That’s co-director Demian Fenton on Bobby Liebling, the subject of his new documentary “Last Days Here.” Liebling is the lead singer of Pentagram, a heavy metal band from Maryland that has become one of the genre’s biggest cult legends despite myriad lineup changes, tragedies, and false starts. For a variety of reasons explored in the film, Pentagram never made it big, but that hasn’t stopped Liebling from clinging to his rock and roll dreams. To Liebling, music is “beyond enjoyment,” says Fenton. “It’s beyond even adopting a few things as a lifestyle. It’s synonymous with him. That comes with all the trappings.”

The trappings, in this case, means drugs; as Fenton and co-director Don Argott (“The Art of the Steal,” “Rock School”) find Liebling at the start of the film, he’s middle-aged, living in his parents’ basement, smoking crack. His friend, fan, and part-time manager Sean “Pellet” Pelletier thinks Bobby has one more good record in him, but from the looks of Argott and Fenton’s footage, Liebling would be lucky if he has one more good week of life left in him. Scratching at hideous sores on his arms (which he claims are actually parasites), Liebling looks hours away from death. “Last Days Here,” indeed.

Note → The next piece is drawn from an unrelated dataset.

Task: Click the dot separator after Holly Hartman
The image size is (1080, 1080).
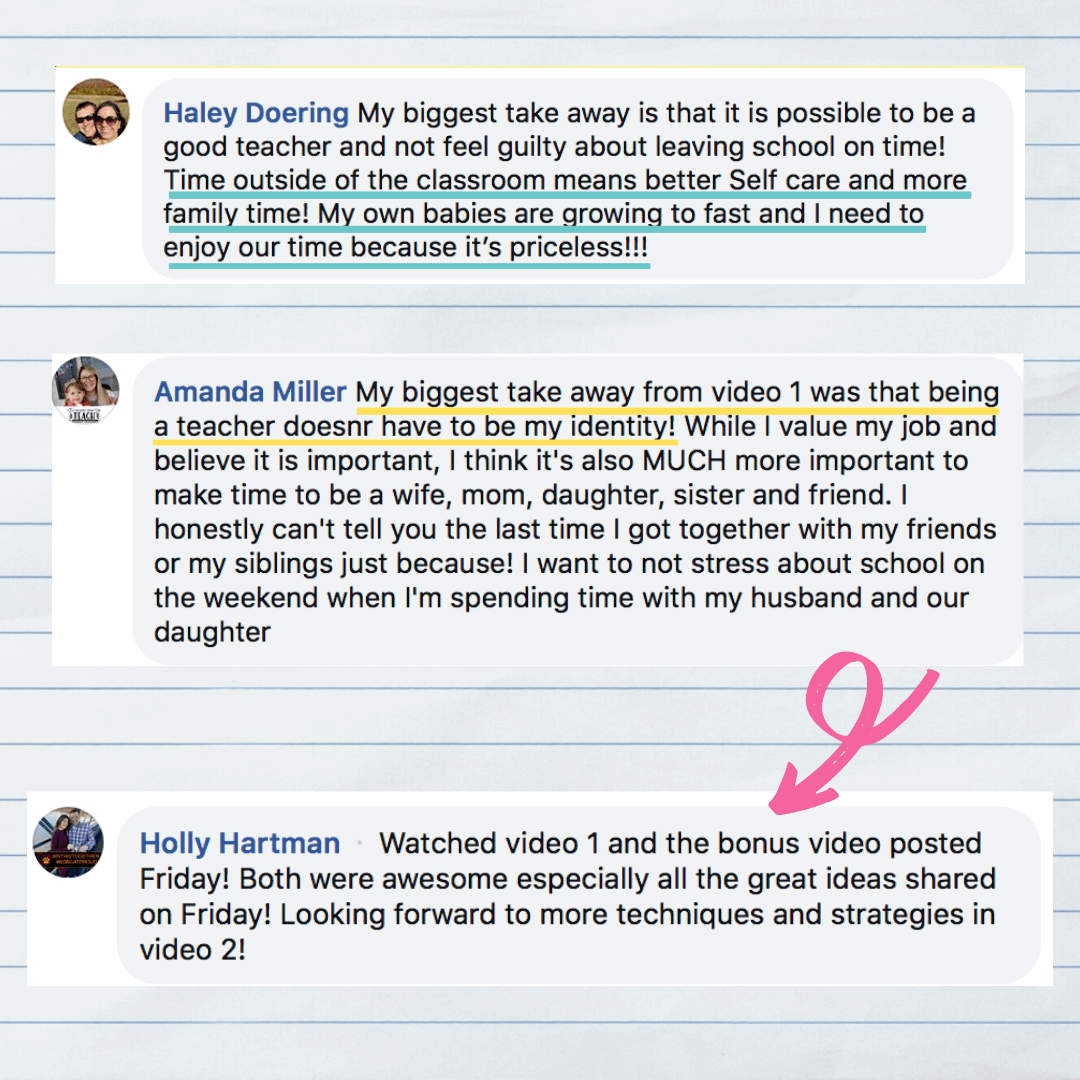Action: click(x=360, y=844)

Improbably, Liebling begins to get his life back on track. With Pellet’s help, he revives Pentagram and himself; Argott and Fenton tag along for what becomes a surprisingly inspirational journey. The day after the Academy Awards, I spoke with Argott and Fenton over the phone about how they found Bobby’s story, whether they were ever worried it could end prematurely (not to mention tragically), and had them pick their favorite Pentagram song.

Did you guys watch the Oscars last night?

Don Argott: I just watched the documentary category.

Is the documentary category fixable? Are these new rules going to help or will it be a sticking point forever?

DA: It’s just an honor to be nominated. Which we’ve never been. [laughs]

It’s a weird thing. Somebody asked me about that a couple weeks ago, and I was like, you know what? We need to be plugging the Cinema Eye Honors; things that are more documentary-focused and friendly. Those are the really cool things, those are really your peers. The documentary category at the Oscars is obviously a huge honor but documentaries are never going to be elevated to the level that anybody wants them to be at that event.

Were you guys both familiar with Bobby’s music? How did you start shooting a documentary about him?

Demian Fenton: I love old ’70s rock. If you start to dig into old, obscure rock stuff, one of the first bands you find is Pentagram. Then you start to hear all these crazy stories about their lead singer, Bobby Liebling: that he lives in his parents’ basement, that maybe he died onstage, that he might be losing his arms, that they might need to be amputated because of heroin abuse. So I’d always heard about Bobby.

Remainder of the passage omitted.